As if to reinforce my thoughts I smiled as I came upon another allegorical example of the “now”, and the “hereafter”. The J. F. Abel Construction Company proudly presented “before and after” examples of structures that it had “resurrected” from one life into another. How lovely it would be to retire to Spain and settle into one of those enchanting homes with ancient roots.
The path provided other reminders of past travels and the venerated long forgotten.
There were also those who sought Santiago, only to have their journey rerouted to a more final destination.
At age 69, Guillermo Watt, a pilgrim on the Camino, died of a heart attack on this spot on August 25, 1993. Guillermo, variously identified as an Englishman or of Swiss origin, was only a day, 25km, from his destination. His monument reads, “He embraced God at the age of 69, a day from Santiago on August 25, 1993, now alive in Christ.”
Since Sarria the number of pilgrims walking the Camino had grown exponentially. We now frequently encountered organized groups who walked together, largely keeping to themselves.
Between 2013 and 2020 Kris Ashton shepherded 7 different groups on the Camino. Each of these were made up of members of a Colorado hiking club. Kris has also had the experience of walking a number of “solo” Caminos. In discussing the difference between these experiences she explained that in spite of her efforts to encourage the groups to spread out and embrace the multi-cultural friendships that the Camino offers, group members tended to remain consolidated. It would be easy to conclude that the members miss something important in not “mixing” outside the group. However, it occurs to me that a shared experience among friends who will remain in close contact for years to come also has special value.
Nearing our destination for the day we again had to hazard a crossing of the increasingly busy N-547.

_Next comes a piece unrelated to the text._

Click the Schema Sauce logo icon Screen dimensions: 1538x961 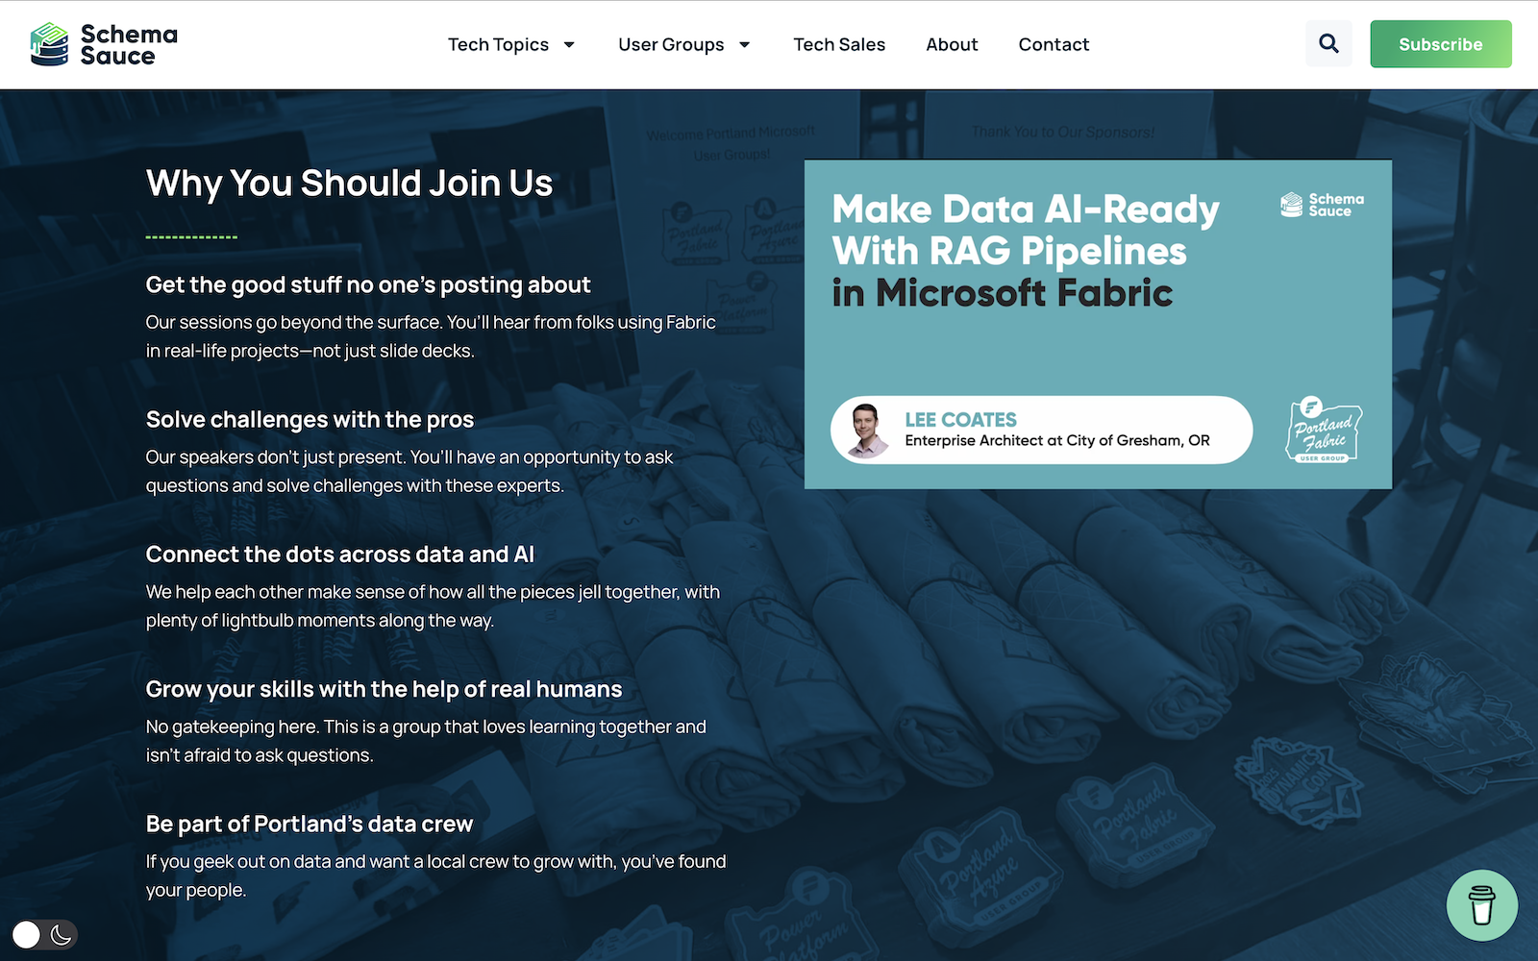[49, 44]
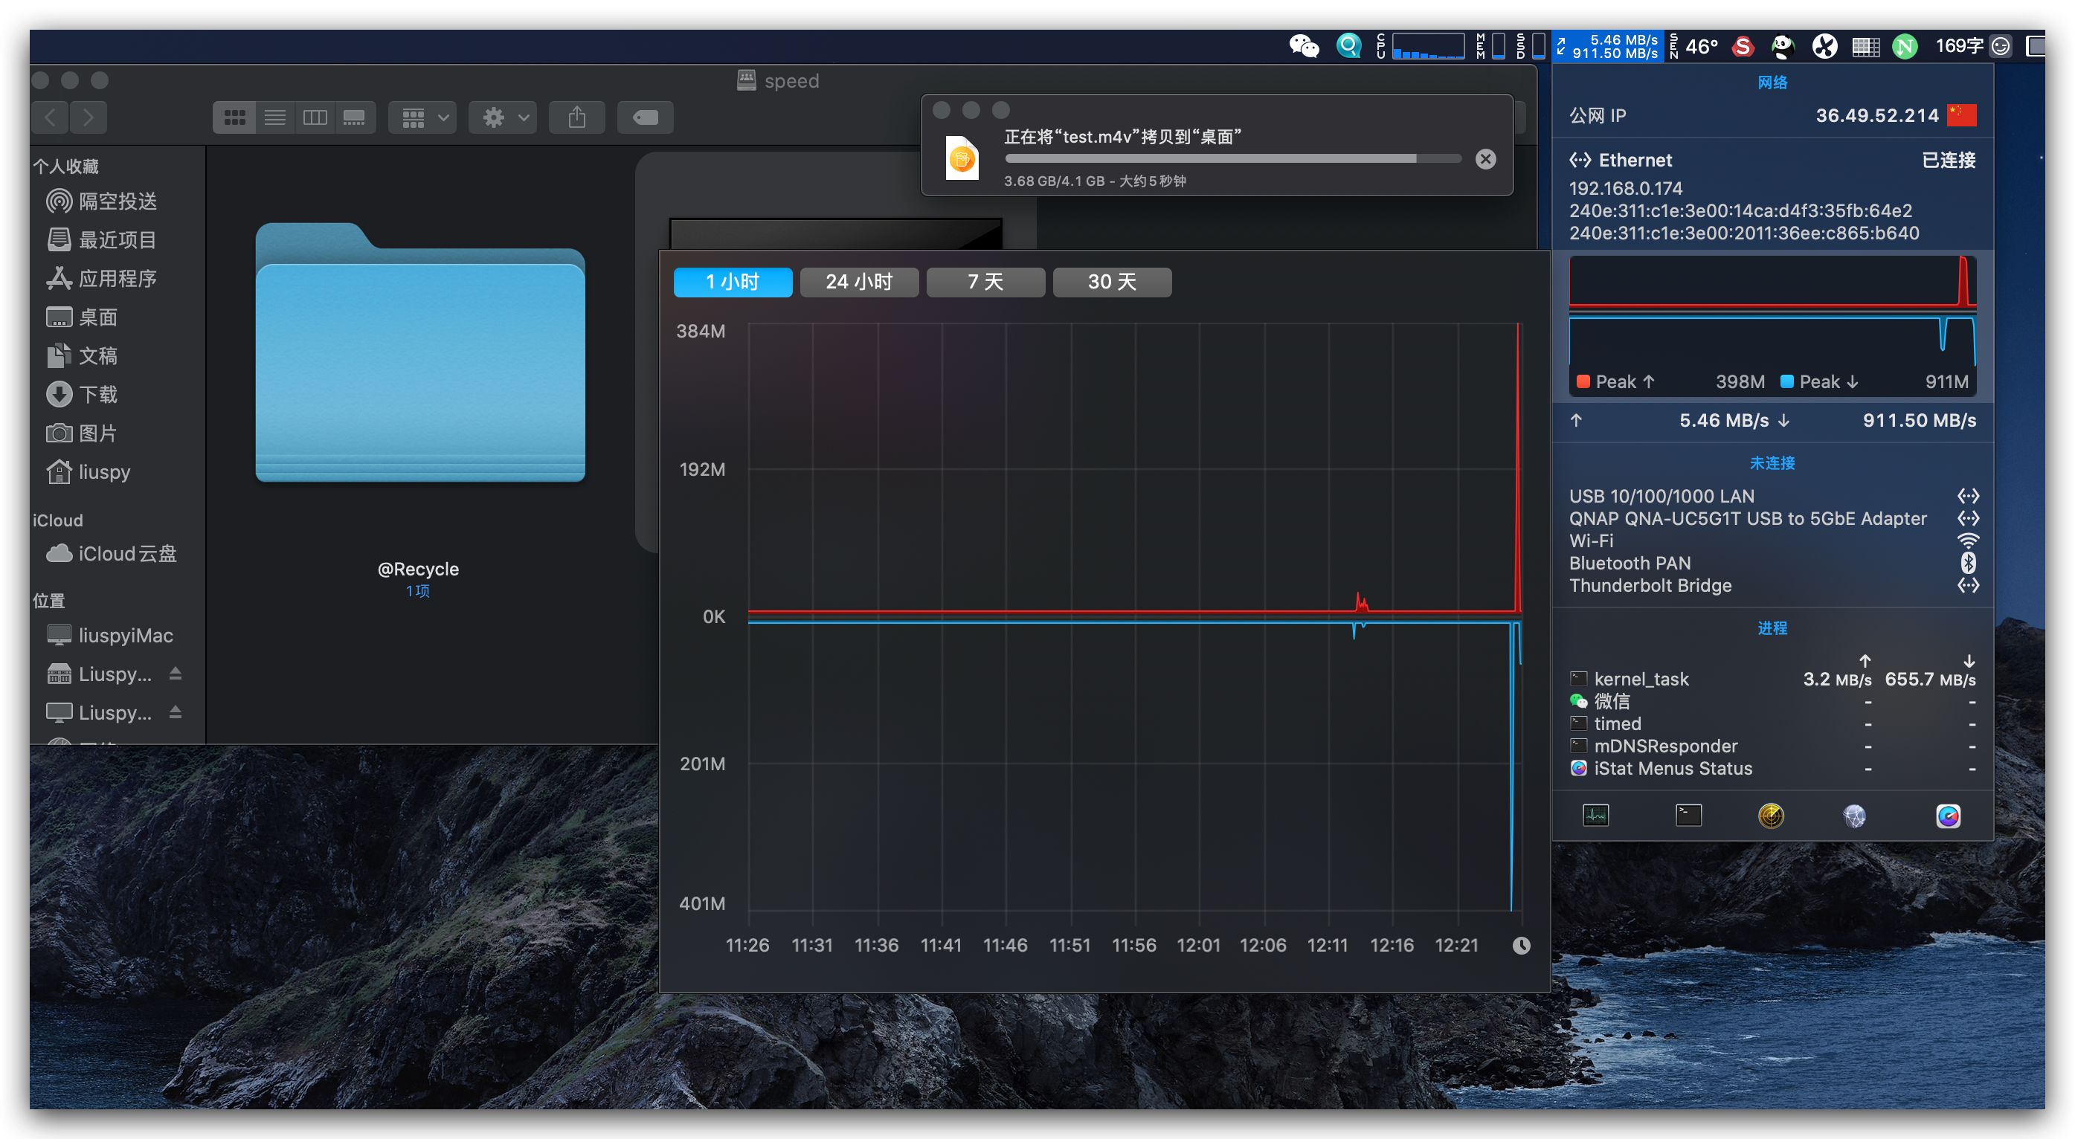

Arca (parish) O Pino (municipality) Pedrouzo (administrative district), “Arca” for short, presented an unusual church that was worth a visit.

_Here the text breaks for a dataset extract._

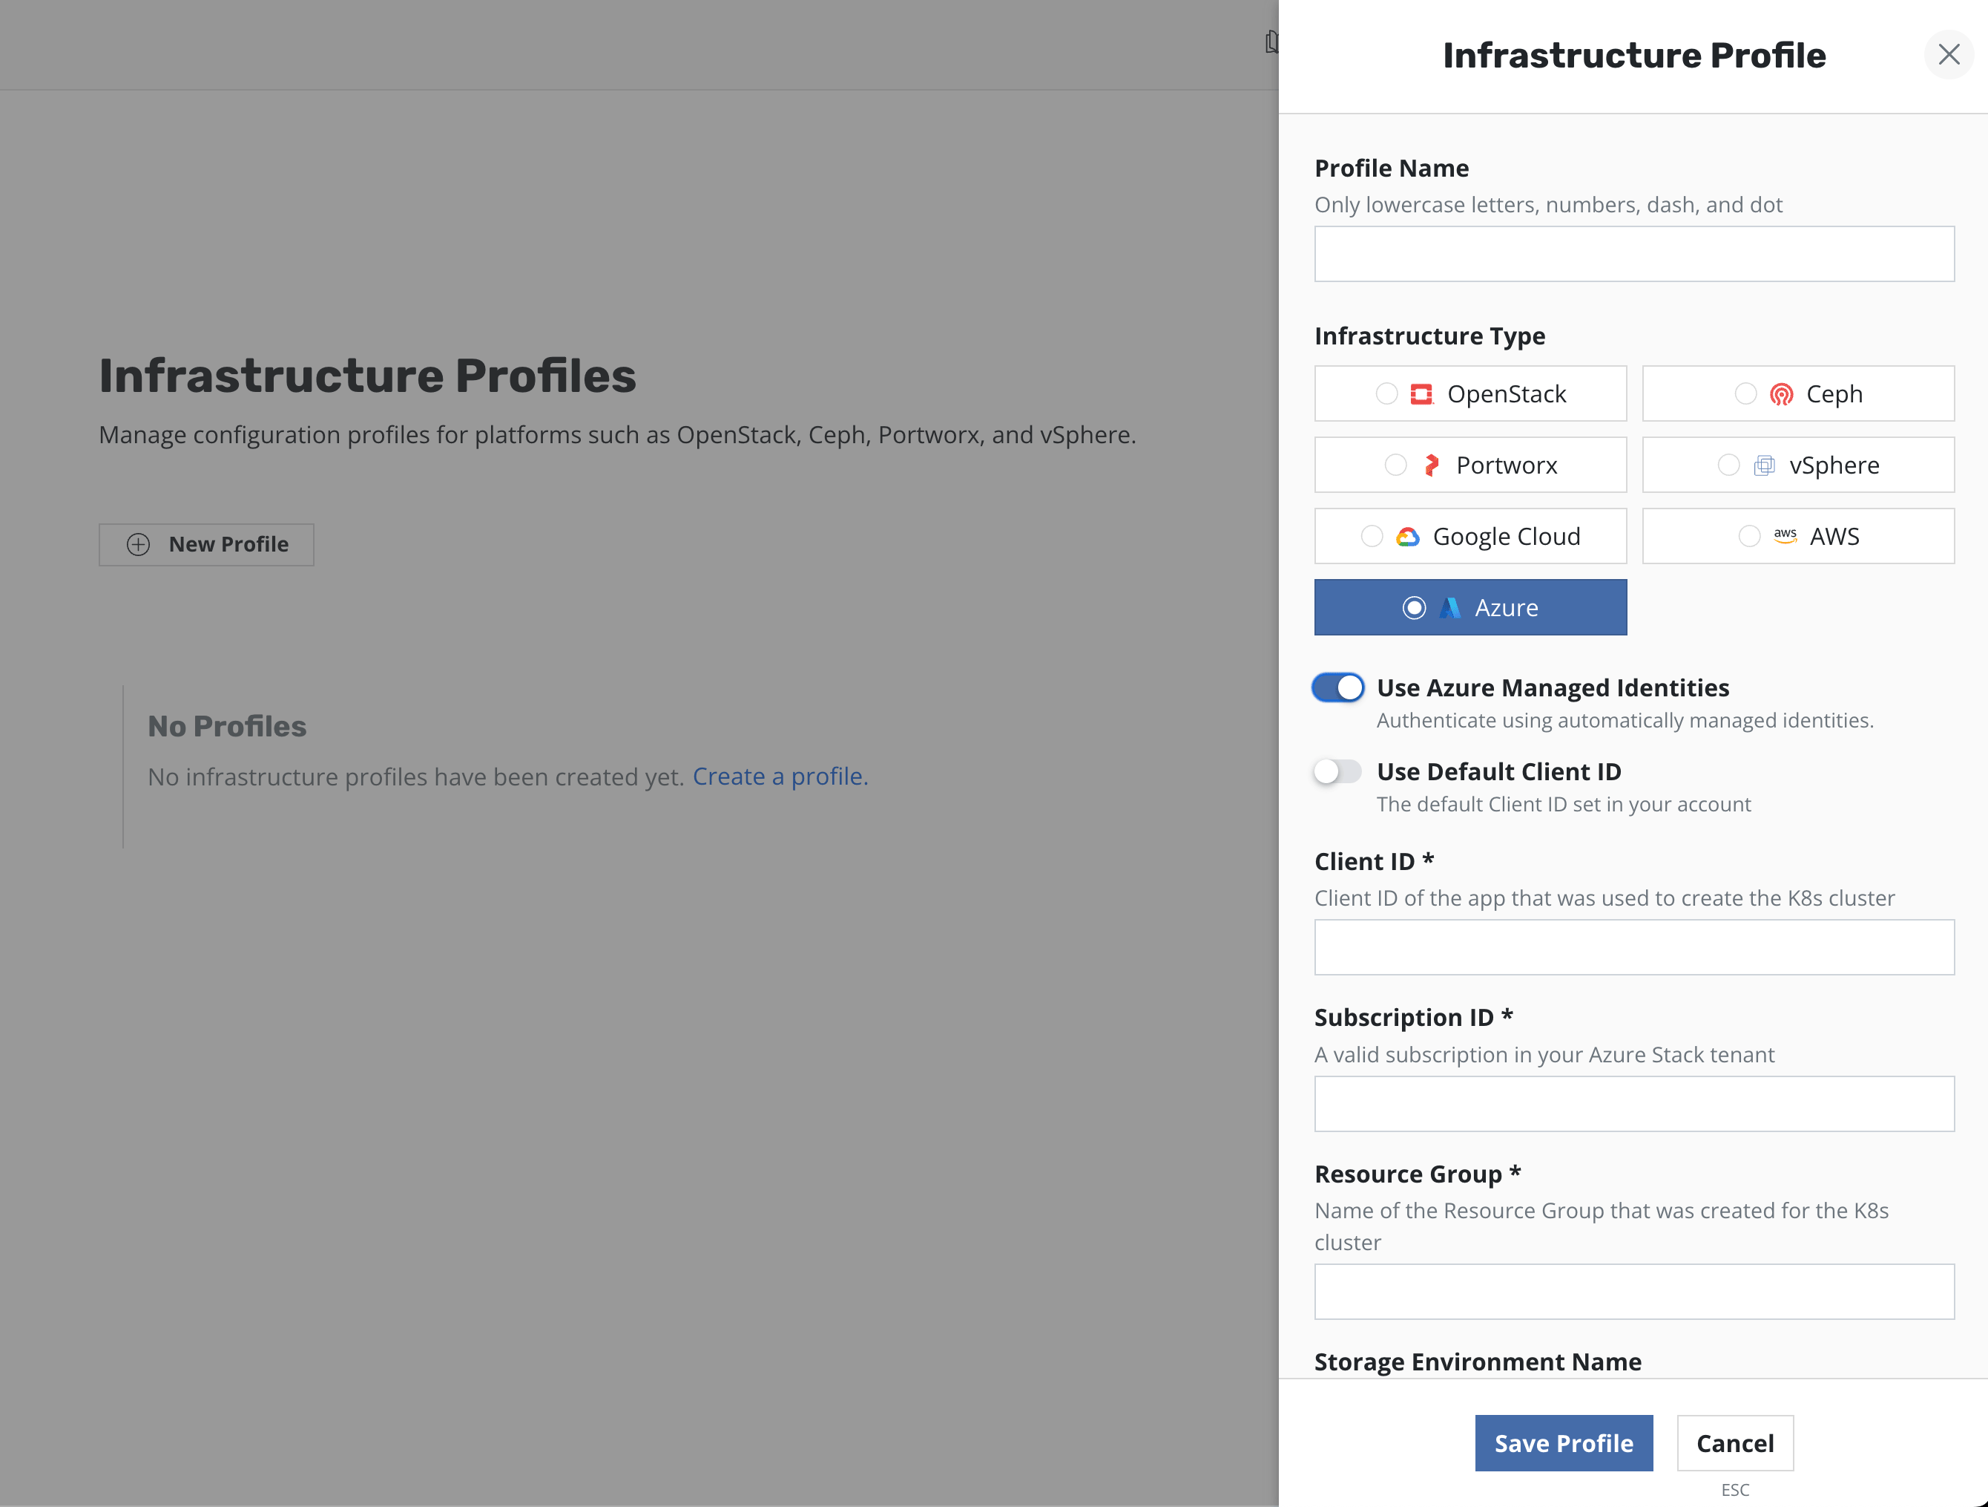Enable Use Default Client ID toggle
The height and width of the screenshot is (1507, 1988).
(1337, 771)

Igrexa de Santa Eulalia (Church of St. Eulalia) was “new” by Camino standards. The original 17th Century edifice was destroyed by fire in the 19th Century. Rebuilt, the church, also known as “La Iglesia de la Concha” (Church of the Shell), has a simple exterior, but features an unusual apse formed in the shape of a scallop shell, a symbol of the Camino.
There was also a noteworthy statue of a saint in the garb of a medieval pilgrim.

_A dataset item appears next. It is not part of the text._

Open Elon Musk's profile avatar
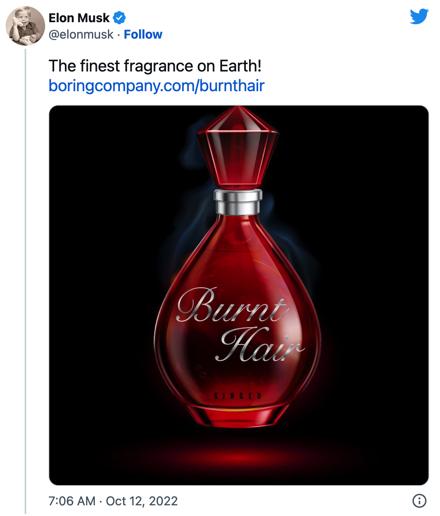[x=25, y=25]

Often mistaken for St. James (Santiago), this was San Roque (born 1295 or 1348, died 1327 or 1376). San Roque is the patron saint of dogs, invalids, falsely accused people, and plague victims, among other things. His fame and journey to sainthood began at birth when his “barren” mother, praying to the Virgin Mary, was graced with the child. Roque was born with the birthmark of a cross on his chest. He was reputed to be a holy and devout child into adulthood. Coming of age, he abandoned his worldly possessions and pursued a life of austere simplicity, ministering to the poor and those afflicted with the Plague. During the ravages of the “Black Death” he himself fell ill and retreated into the woods to die. He survived thanks to the help of a dog that brought him bread, water, and healed Roque’s wounds by licking them. Thus, statues of him are distinct for the presence of a dog with a loaf in its mouth, the lifted skirt with the Saint gesturing to a wound on his leg, and the garb of a pilgrim.
As a patron saint of plague victims, veneration of San Roque has found renewed popularity in the era of COVID-19.
We bid goodbye to Kris before reaching our accommodations for the night. Kris wished to experience the meditative solace of a night alone and the solitary walk into Santiago the next day. We understood how our experience as a couple might become a distraction for her. With hugs held long we parted, no assurance that our paths would again cross.
Christine and I lodged at the very comfortable Pension Maribel. However, the delight of the evening was served at the nearby Café-Bar O Pedrouzo. Not a place for vegetarians, this restaurant was a tour de force for any meat lover. We were served one of the finest beef dinners that we have ever experienced.